8. The method of claim 1, wherein the input text is converted into a phoneme sequence.

9. A system for training a text-to-speech machine learning model, comprising:

at least one memory; and

at least one hardware processor coupled with the at least one memory and configured, individually or in combination, to:

input training text into an acoustic model configured to generate an intermediate representation comprising predicted latent features for a vocoder model that further generates a waveform of speech reciting the training text;

input a target waveform into a self-supervising learning (SSL) model configured to generate a vector representation of the target waveform, wherein the target waveform is true speech reciting the training text;

extract and sum SSL features from a plurality of layers of the SSL model;

compute a loss between a sum of the SSL features from the SSL model and the predicted latent features from the acoustic model;

update, using backpropagation, weights of the acoustic model based on the loss; and

execute the acoustic model with the updated weights on a test text to generate the intermediate representation.

10. The system of claim 9, wherein the at least one hardware processor is configured to:

subsequent to updating the weights of the acoustic model, receive re-predicted latent features from the acoustic model;

compute another loss between the sum of the SSL features and a sum of the re-predicted latent features; and

update, using backpropagation, the weights of the acoustic model until the another loss is less than a threshold loss or a maximum number of iterations has been reached.

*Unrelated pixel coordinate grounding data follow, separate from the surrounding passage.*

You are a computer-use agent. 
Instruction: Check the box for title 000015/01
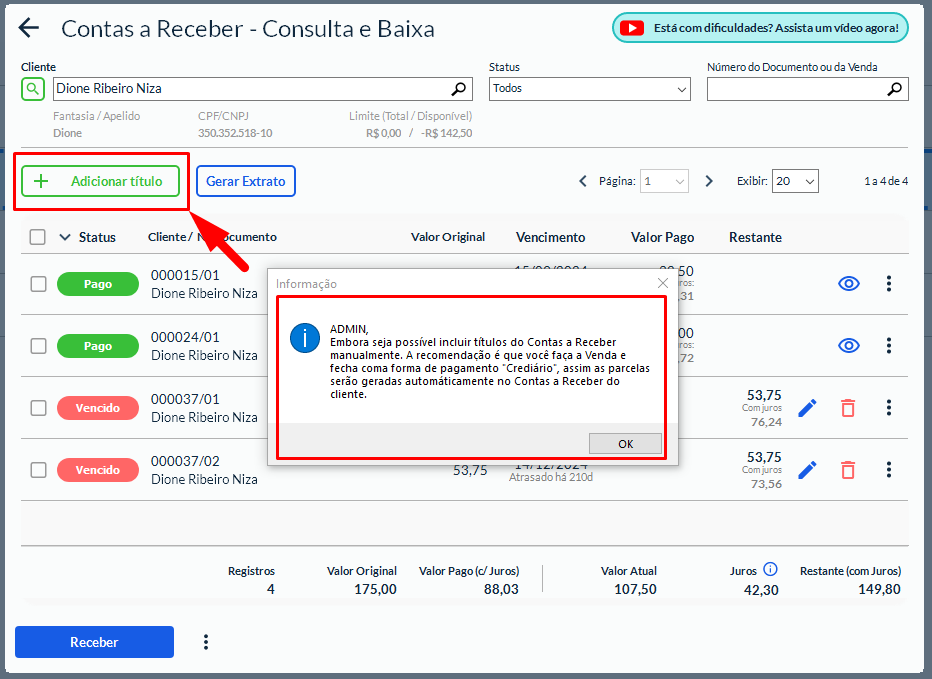click(x=38, y=284)
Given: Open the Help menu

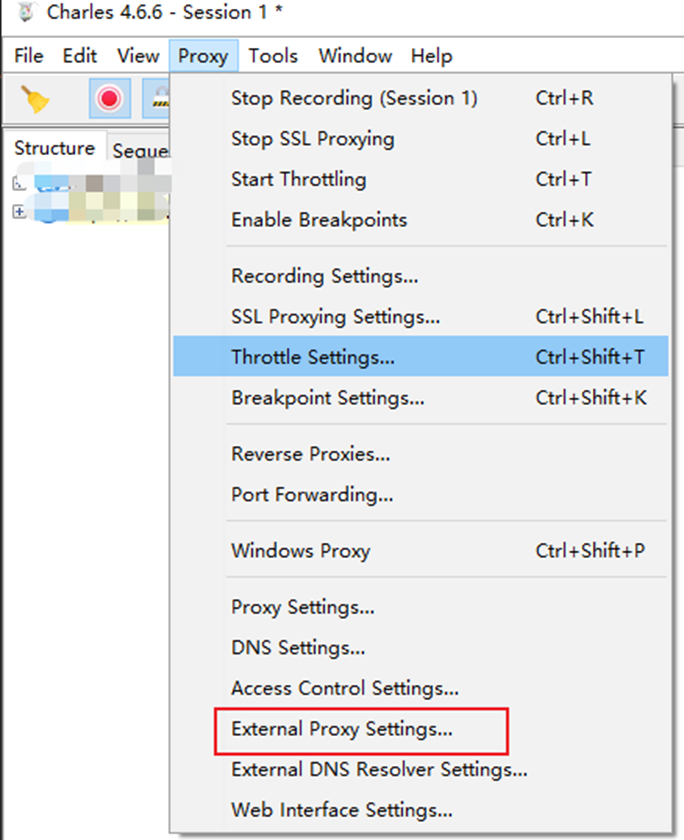Looking at the screenshot, I should [x=431, y=56].
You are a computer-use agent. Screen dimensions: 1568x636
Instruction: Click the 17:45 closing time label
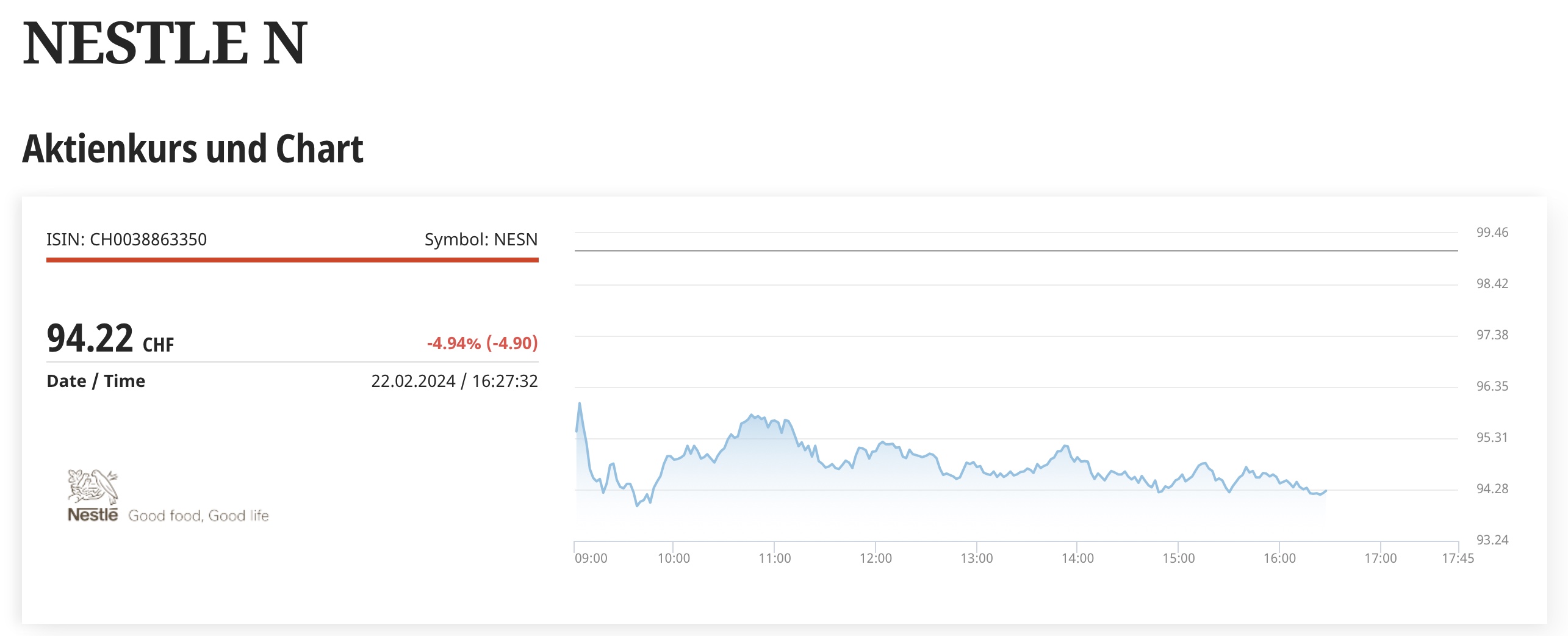(x=1458, y=558)
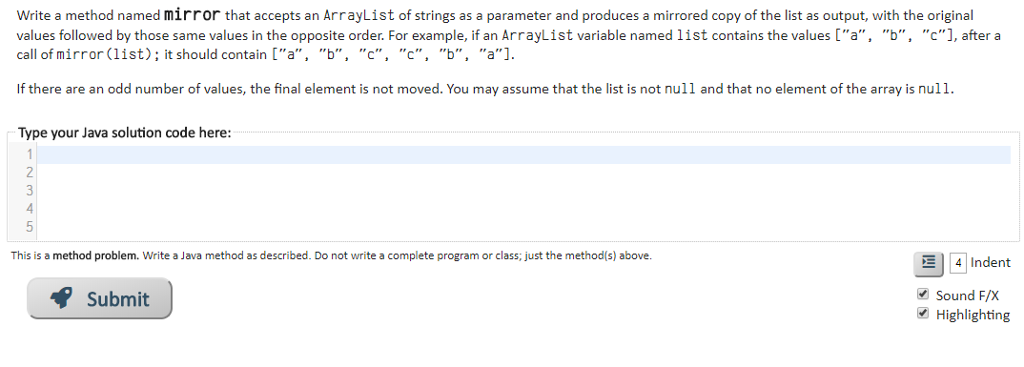Click the "Type your Java solution" legend

(x=124, y=133)
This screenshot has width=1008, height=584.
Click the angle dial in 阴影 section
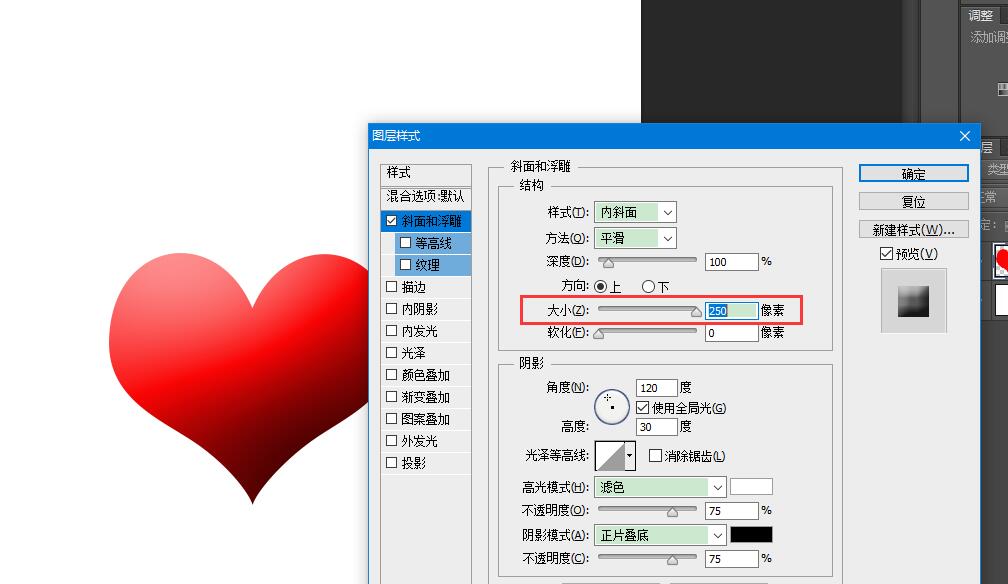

11. The system of claim 9, wherein the at least one hardware processor is configured to:

subsequent to updating the weights of the acoustic model, receive re-predicted latent features from the acoustic model;

input the re-predicted latent features into the vocoder model to receive an output waveform;

determine a difference between the output waveform and the target waveform;

update, using backpropagation, weights of the vocoder model based on the difference until the difference is less than a threshold difference or a maximum number of iterations has been reached; and

execute the vocoder model with the updated weights on the intermediate representation associated with the test text to generate a test waveform of speech reciting the test text.

12. The system of claim 9, wherein the plurality of layers comprises at least one intermediate layer and a final layer of the SSL model.

13. The system of claim 12, wherein the at least one hardware processor is configured to:

select the at least one intermediate layer of the SSL model based on a type of data outputted by the at least one intermediate layer, wherein latent features corresponding to the type of data are to be summed.

14. The system of claim 12, wherein the at least one hardware processor is configured to:

select the at least one intermediate layer of the SSL model based on a position of the at least one intermediate layer, wherein latent features from pre-determined positions in the acoustic model are to be summed.

15. The system of claim 14, wherein every third layer is comprised in the at least one intermediate layer of the SSL model.

16. The system of claim 9, wherein the input text is converted into a phoneme sequence.

17. A non-transitory computer readable medium storing thereon computer executable instructions for training a text-to-speech machine learning model, including instructions for:

inputting training text into an acoustic model configured to generate an intermediate representation comprising predicted latent features for a vocoder model that further generates a waveform of speech reciting the training text;

inputting a target waveform into a self-supervising learning (SSL) model configured to generate a vector representation of the target waveform, wherein the target waveform is true speech reciting the training text;

extracting and summing SSL features from a plurality of layers of the SSL model;

computing a loss between a sum of the SSL features from the SSL model and the predicted latent features from the acoustic model;

updating, using backpropagation, weights of the acoustic model based on the loss; and

executing the acoustic model with the updated weights on a test text to generate the intermediate representation.